Does hard wheat flour look yellowish?

Hi,

I bought a bag of 5 kg of flour supposedly milled from canadian wheat by an italian miller (the bag shows a big canadian flag and the miller in generally considered reliable, unlike most of the others).

What striked me at first sight was the color of the flour: it's creamy/yellowish, not as much as durum wheat flour but surely the difference with the usual white soft wheat flour is evident. Does hard wheat flour always look like that?

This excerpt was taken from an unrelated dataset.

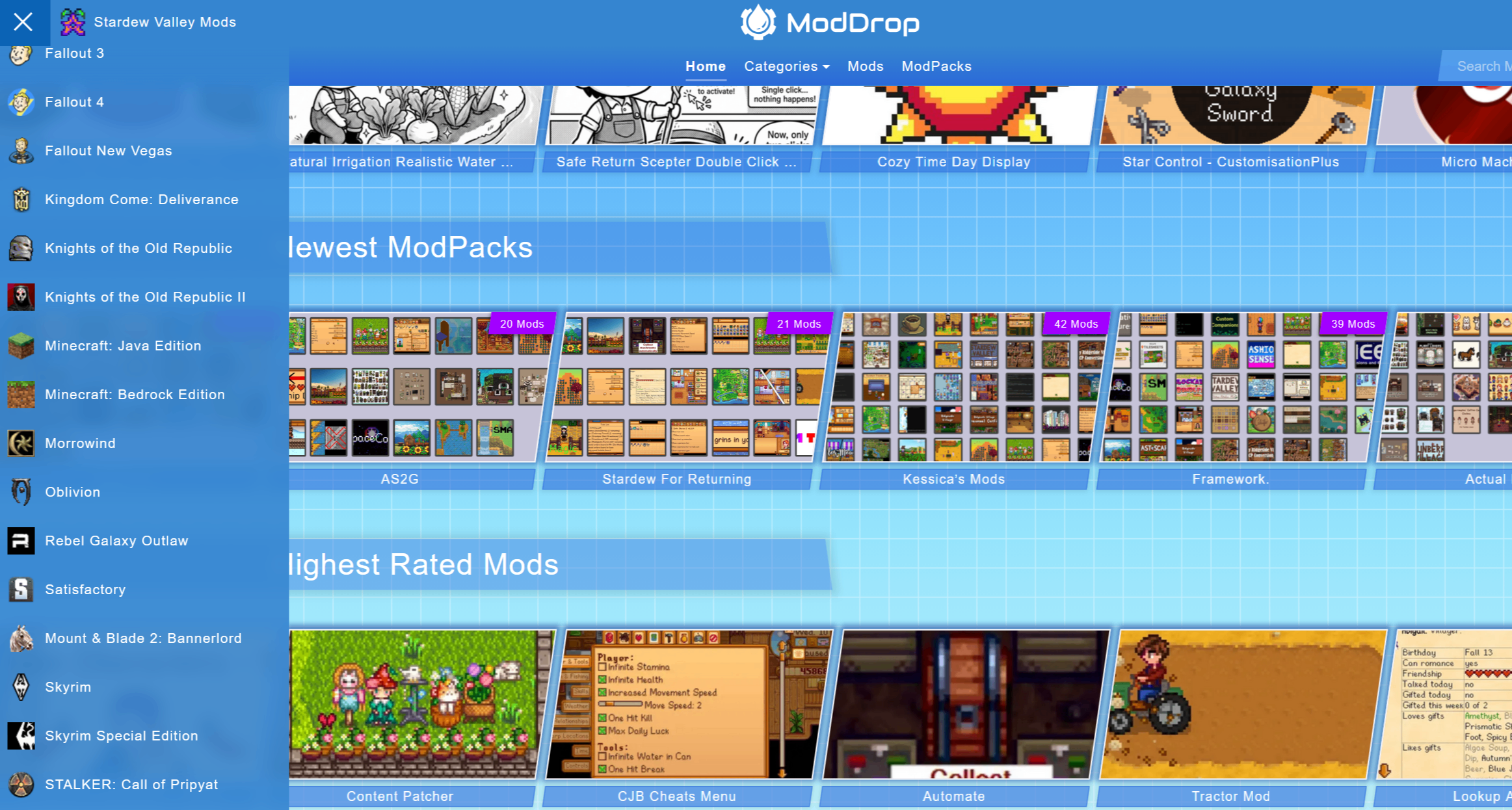Open the Skyrim dragon logo icon
The width and height of the screenshot is (1512, 810).
tap(21, 687)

The flour doesn't absorb a lot of water (56%, a bit disappointing actually), but it bears very long fermentations without tearing and -especially- it ferments fast! much faster than white wheat. I guess it's corrected with a touch of malt.

dwcoleman's picture
dwcoleman

Unbleached flour would look creamy/yellowish, bleached flour is white.

Think about bleaching your colored clothing, what happens?

If you overmix unbleached flour, you can oxidize it as well, causing it to lose color.

ananda's picture
ananda

Hi Nico,

and a Happy New Year to you!

It sounds like the flour you have bought is of quite high extraction.   Yellow colour and rapid fermentation are both good clues, although low water absorption doesn't fit the picture at all.

I think Franko may be the best adviser about Canadian Hard Wheat

Best wishes for 2012

Andy

nicodvb's picture
nicodvb

Hi Andy, very best wishes to you, too! Happy new year to you and to everybody.

Yes, this flour has quite contrasting characteristics. It behaves like a strong flour but absorbs too little water. I found a way to make it absorb much more water, but it's a totally different topic that I'm still experimenting :-)

subfuscpersona's picture
subfuscpersona
  • ? unbleached ("white") bread flour?
  • ? high extraction flour ?
  • ? 100% whole wheat flour ?
  • ? something else ?

What does the label say?

What's the brand?

Thx - SF

nicodvb's picture
nicodvb

Unfortunately the label doesn't read  anything useful at all. It reads "soft wheat flour type 0 [0.65% ashes] ideal for bread and bread machines, milled from soft wheat grown in the canadian region of Manitoba". Nothing else. It's produced in italy by a brand that probably no one knows here: Molino Rossetto. Don't be fooled by the translation (theirs, not mine), I believe that it's unlikely that the wheat used was soft wheat.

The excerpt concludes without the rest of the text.